Świtlik kontynuuje: – PiS za nic ma Konstytucję. Bez większości konstytucyjnej potrzebnej do zmiany ustroju państwa posłowie PiS za pomocą niekonstytucyjnych uchwał wprowadzili ustawy krępujące Trybunał Konstytucyjny! Dokonali zamachu na apolityczny wymiar sprawiedliwości podporządkowując sobie: prokuraturę, sądy powszechne, Krajową Radę Sądownictwa i Sąd Najwyższy! Z zagarniętych mediów publicznych dochodzą nas głosy wzorowanej na kształt „Gumułkowski” propagandy, która przenosi nas w czasie do lat 60. dwudziestego wieku. W przestrzeni publicznej pojawiają się wypowiedzi antysemickie oraz te uderzające w przedstawicieli innych kultur, wyznań i narodowości.
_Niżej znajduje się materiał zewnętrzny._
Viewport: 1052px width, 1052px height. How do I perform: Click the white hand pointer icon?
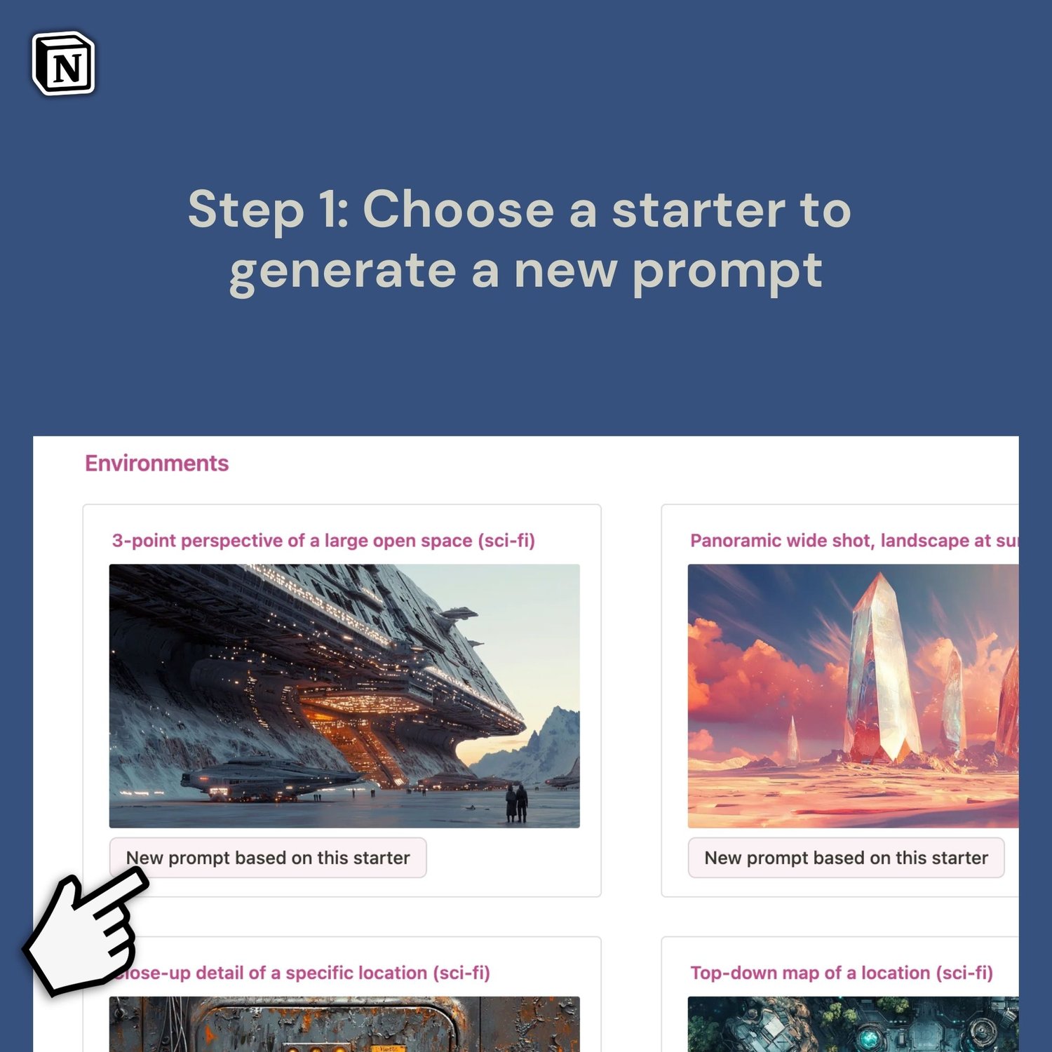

Także ulicami Namysłowa w jednym szeregu z przedstawicielami ugrupowań neofaszystowskich równym krokiem maszerował wybrany głosami namysłowian poseł Prawa i Sprawiedliwości. Rządzący ogarnięci zazdrością nie poprzestają już na atakach na innych polityków, ale w brutalny sposób niszczą wszelkie przejawy aktywności społecznej. Nikt i nic nie może czuć się bezpieczny, jeżeli zgrzeszył tym, że dzięki swojej pracy osiągnął sukces. Najlepszym tego przykładem są brutalne ataki na „Wielką Orkiestrę Świątecznej Pomocy” i Jerzego Owsiaka.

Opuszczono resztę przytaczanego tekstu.